SOURCE DATA START
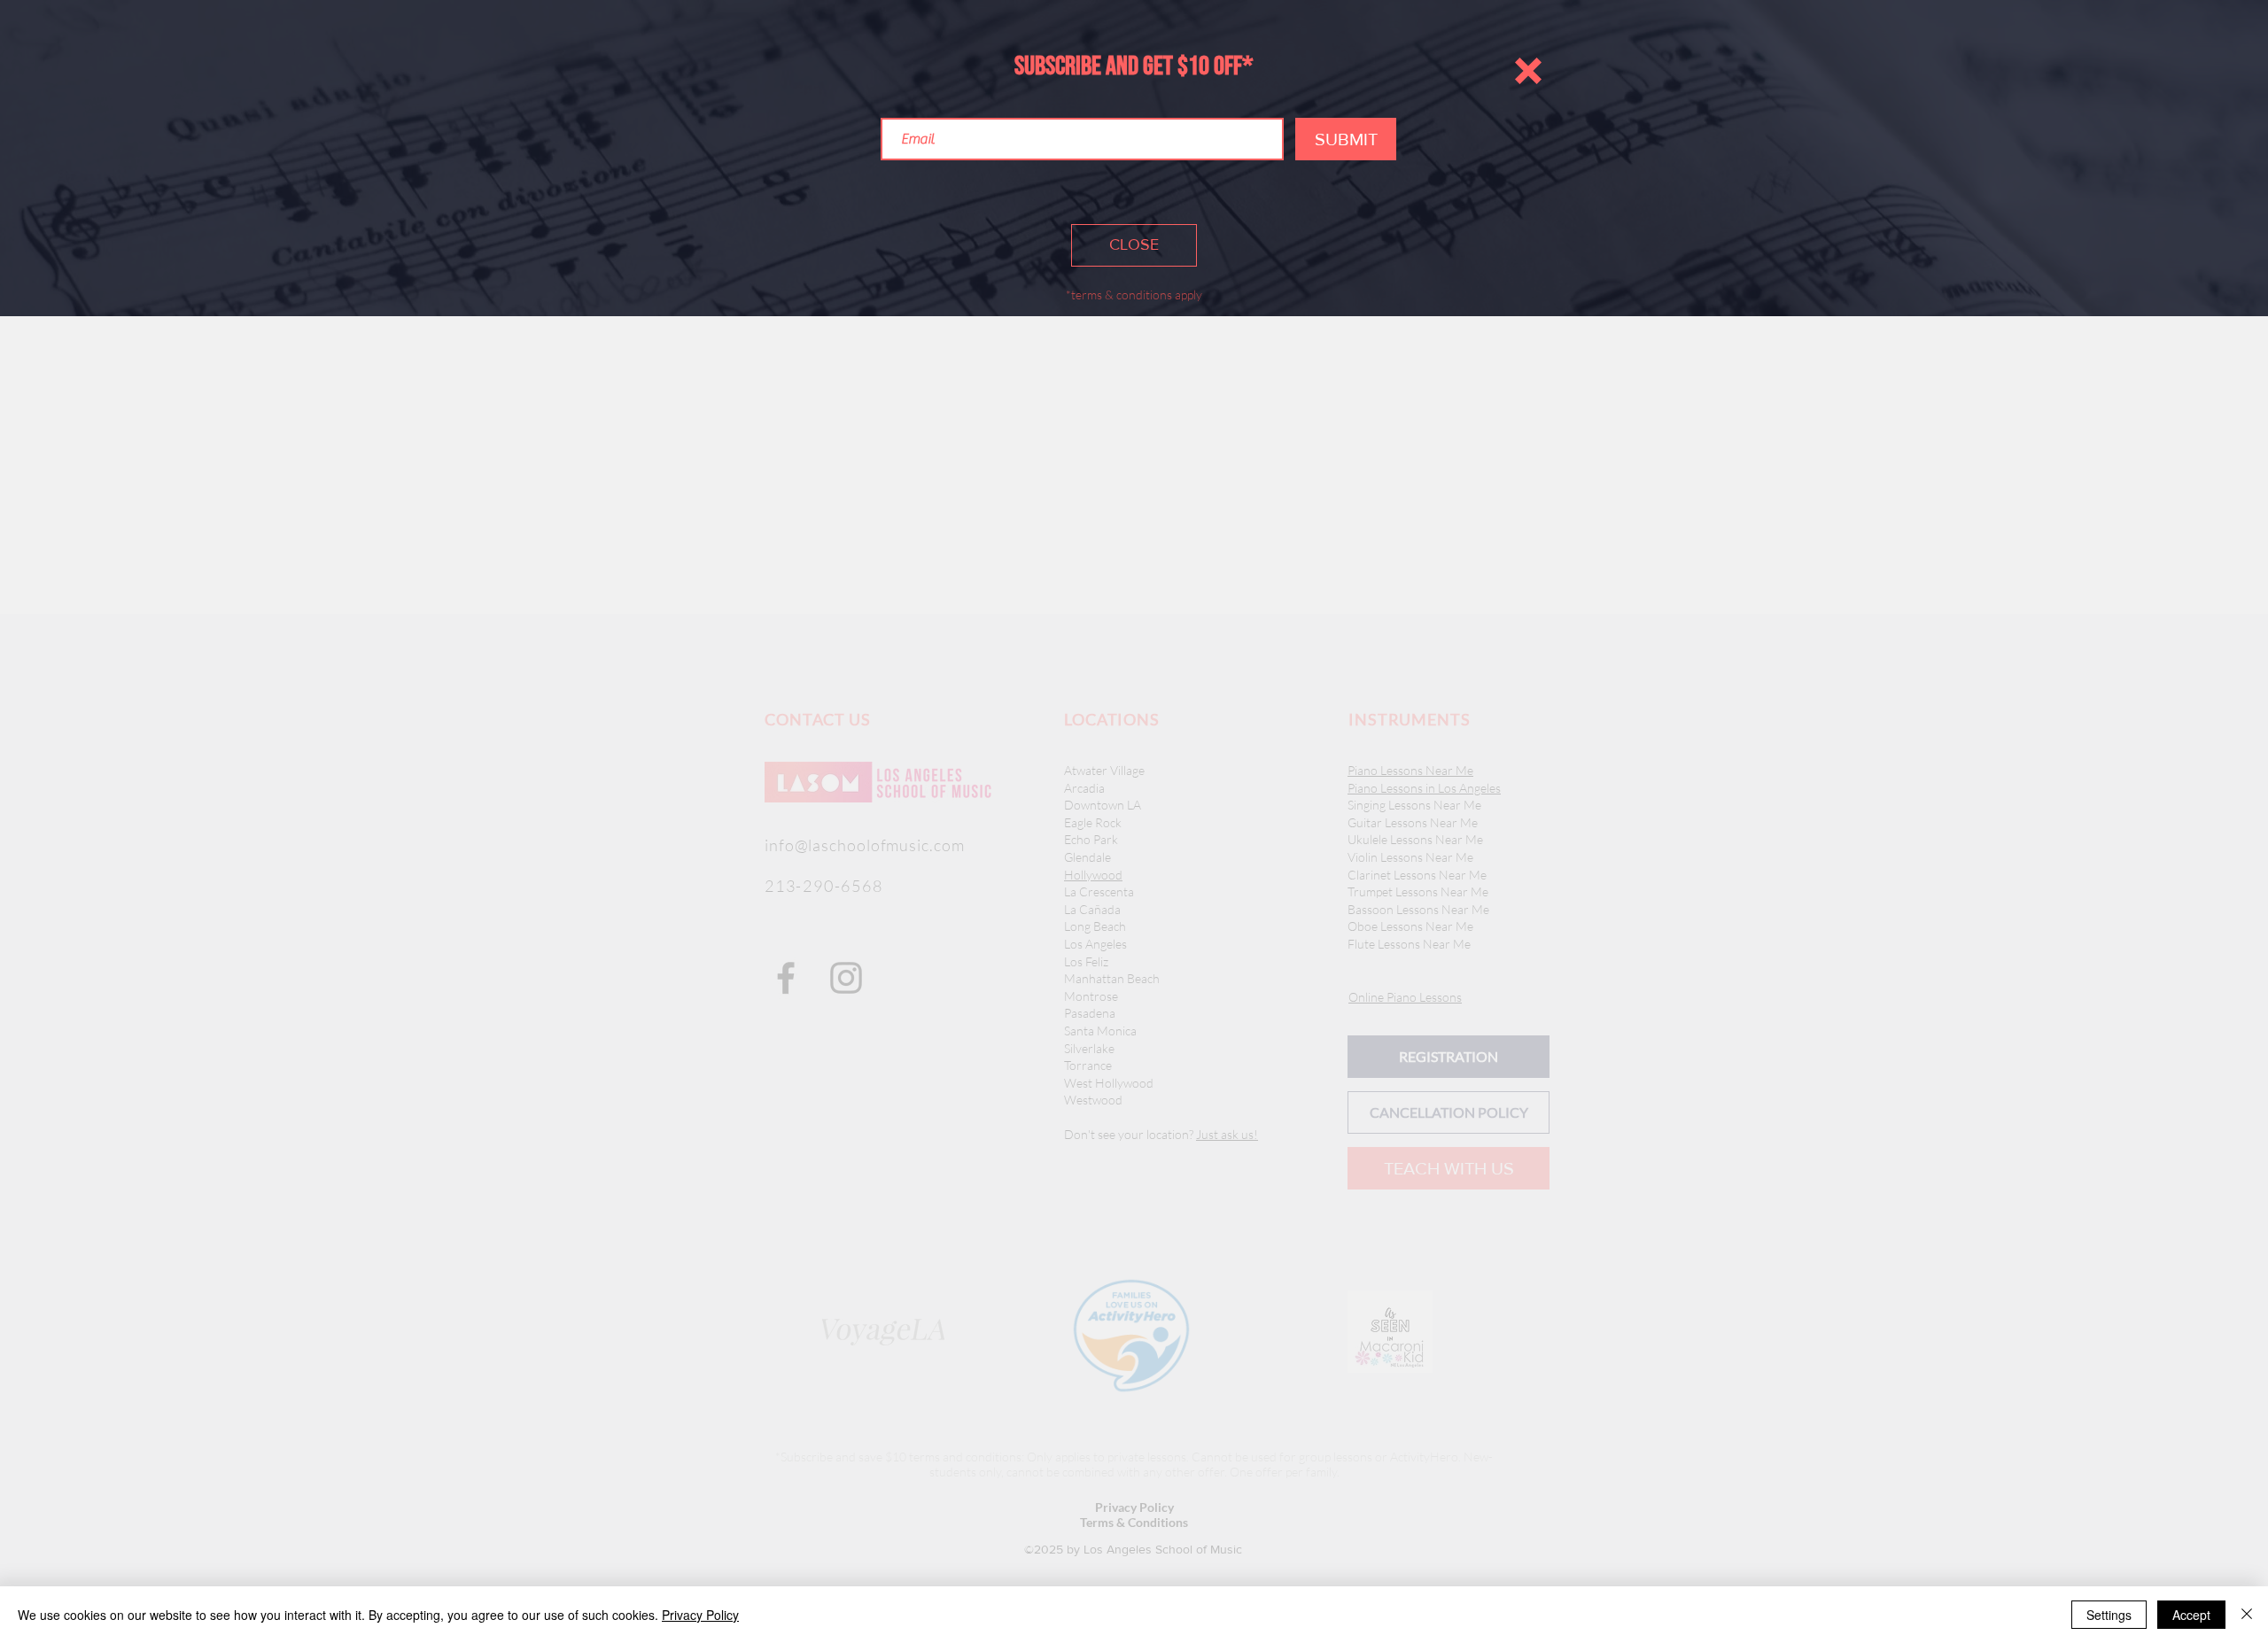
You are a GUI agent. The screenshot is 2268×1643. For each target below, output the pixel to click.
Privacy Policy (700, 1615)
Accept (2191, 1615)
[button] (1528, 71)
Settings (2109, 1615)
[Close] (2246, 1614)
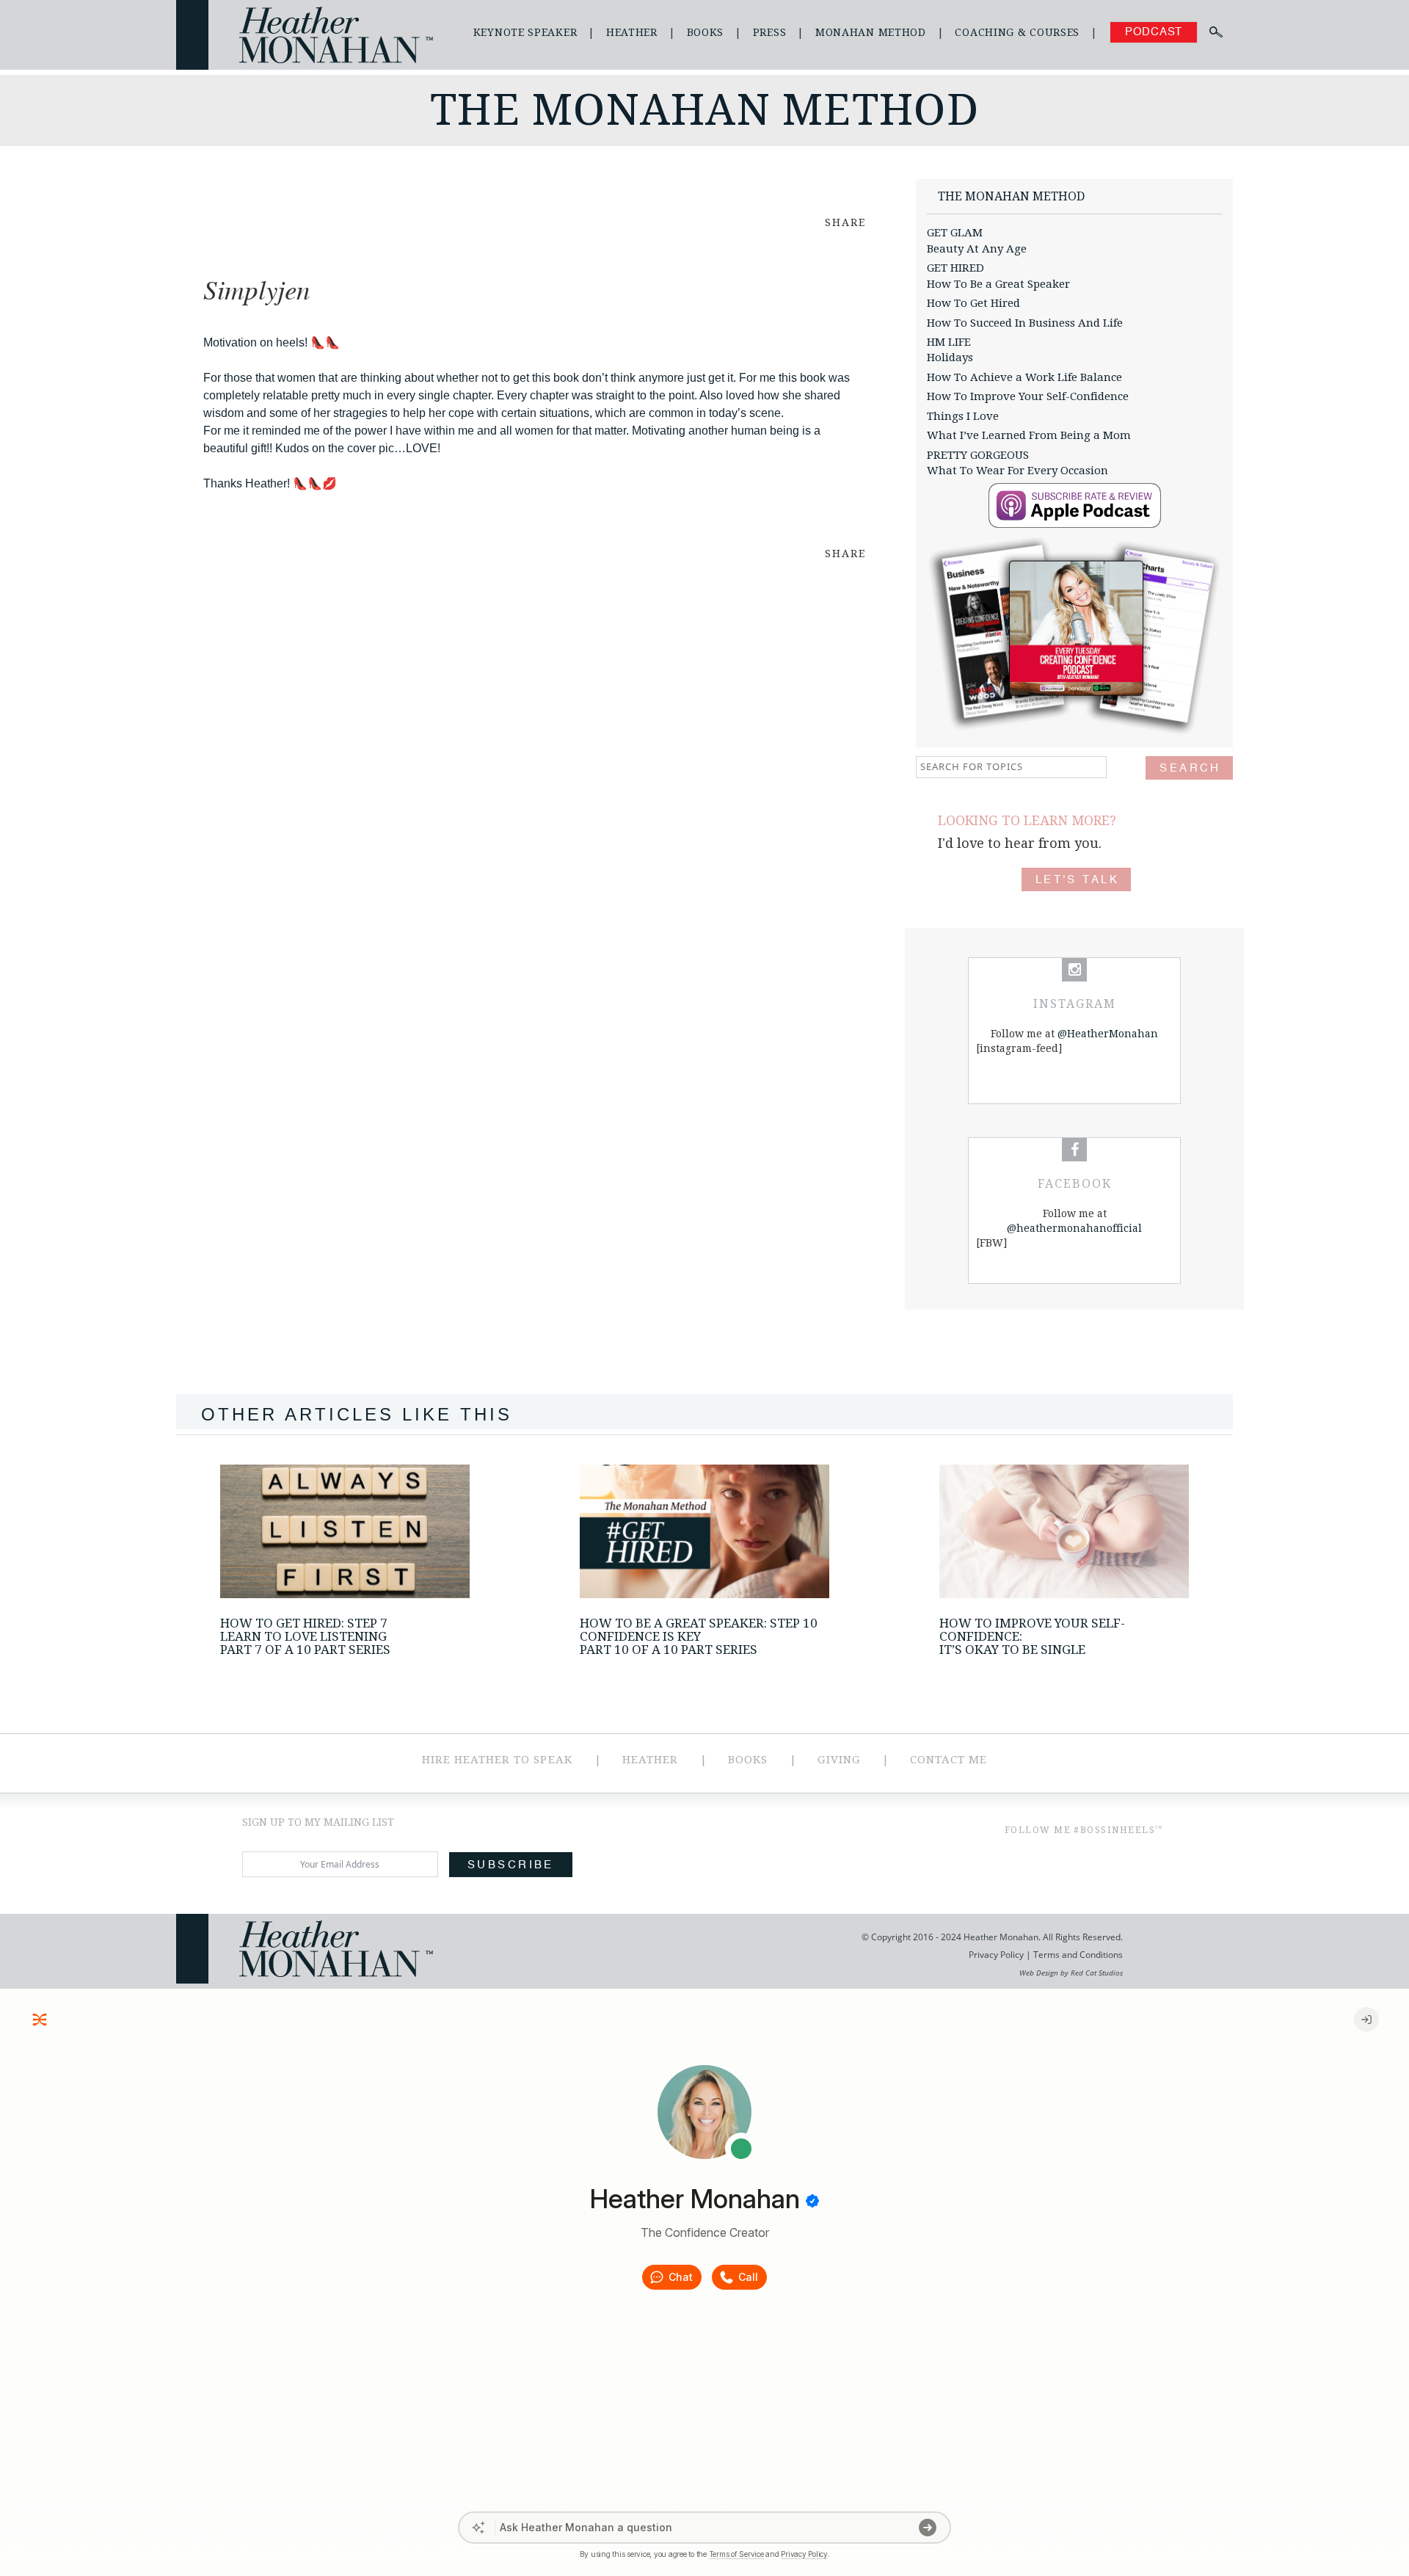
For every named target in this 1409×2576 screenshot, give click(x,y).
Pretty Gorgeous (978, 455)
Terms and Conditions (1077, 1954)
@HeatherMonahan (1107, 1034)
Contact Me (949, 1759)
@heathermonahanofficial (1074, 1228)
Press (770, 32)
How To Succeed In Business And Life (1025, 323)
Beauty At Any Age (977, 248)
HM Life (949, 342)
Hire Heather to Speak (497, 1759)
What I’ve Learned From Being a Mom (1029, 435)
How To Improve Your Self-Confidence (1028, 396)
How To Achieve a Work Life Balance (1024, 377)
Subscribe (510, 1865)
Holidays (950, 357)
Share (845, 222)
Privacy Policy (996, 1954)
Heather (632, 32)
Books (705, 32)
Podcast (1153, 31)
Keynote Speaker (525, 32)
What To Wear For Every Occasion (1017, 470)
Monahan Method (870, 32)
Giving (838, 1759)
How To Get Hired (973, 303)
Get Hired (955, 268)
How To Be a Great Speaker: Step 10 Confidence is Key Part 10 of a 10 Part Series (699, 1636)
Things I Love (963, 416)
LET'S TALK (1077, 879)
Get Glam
SOURCE DATA END
Give again only the lines starting at the one that contains "Privacy Policy (996, 1954)" and running to the end of the data.

• **YOUR SOLUTION**
Privacy Policy (996, 1954)
Heather (632, 32)
Books (705, 32)
Podcast (1153, 31)
Keynote Speaker (525, 32)
What To Wear For Every Occasion (1017, 470)
Monahan Method (870, 32)
Giving (838, 1759)
How To Get Hired (973, 303)
Get Hired (955, 268)
How To Be a Great Speaker: Step 10 Confidence is Key Part 10 of a 10 Part Series (699, 1636)
Things I Love (963, 416)
LET'S TALK (1077, 879)
Get Glam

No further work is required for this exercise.